An experiment may be considered a success if no more than 50% of the observed measurements must be discarded to obtain a correspondence with theory.

Gordon smiled. The public thought of science as an absolute, sure thing, money in the bank. They never knew how some slight error could give you wildly wrong results.

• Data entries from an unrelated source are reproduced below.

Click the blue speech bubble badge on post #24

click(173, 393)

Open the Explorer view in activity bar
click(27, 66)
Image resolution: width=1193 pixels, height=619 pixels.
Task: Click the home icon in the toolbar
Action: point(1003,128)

Below the top scrawl were penciled-in contributions from other students:

Mother nature is a bitch.

The probability of a given event occurring is inversely proportional to its desirability.

If you fool around with something long enough it will eventually break.

One fudged curve is worth a thousand weasel words.

No analysis is a complete failure—it can always serve as a bad example.

Experience varies directly with the equipment ruined.

He got himself a Hershey bar and went back to the lab.

•  •  •

“Jesus,” Penny said in the morning, “you look like something somebody took out of an old trunk.”

“Yeah, yeah. Got a class next hour. What’s in the larder?”

“Lard, that’s what the fuck’s in the larder—fucking lard.”

“As you’re always putting it, come on”

“Cereal, then.”

“I’m hungry.”

“Two bowls, then.”

“Look, I had to work.”

“Not getting promoted really shook you up, didn’t it?”

“Bull, just bull.”

“Bull, right.”

“I’ve got to find out.”

“That woman, Zinnes. That’s all you needed.”

“For confirmation, yes. But we don’t understand it.”

Gordon rummaged for shredded wheat. He put the toasted rolls into a bowl and threw the packet into the trash. At the bottom of the trash container was an empty half-gallon of Brookside burgundy.

“You staying there tonight?” Penny said.

“Uh, yeah.”

“I got a letter from my mother.”

“Uh huh.”

“They thought you were really pretty weird.”

“They’re right.”

“You might’ve tried.”

“I was trying to do it cool and WASP.”

“Cool and dopey.”

“I didn’t know it was that important.”

“It wasn’t. I just thought.”

“Look, there’ll be other times.”

“You got a call.”

“I mean, maybe around Thanksgiving.”

“Uh huh.”

“San Francisco, we didn’t see much of it.”

“It was from New York.”

He stopped slurping shredded wheat. “What?”

“The call. I gave him your office number.”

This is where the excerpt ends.